- Job
Show each line in the items below that includes the word "screenshot".
[start of Records for the task]
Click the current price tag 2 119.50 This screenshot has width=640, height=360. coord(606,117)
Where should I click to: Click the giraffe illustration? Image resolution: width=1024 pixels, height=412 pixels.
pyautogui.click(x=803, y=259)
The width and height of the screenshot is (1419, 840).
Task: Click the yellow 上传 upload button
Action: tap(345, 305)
[end of Records for the task]
- Problem solution
Click the current price tag 2 119.50 This screenshot has width=640, height=360. coord(606,117)
The width and height of the screenshot is (1419, 840).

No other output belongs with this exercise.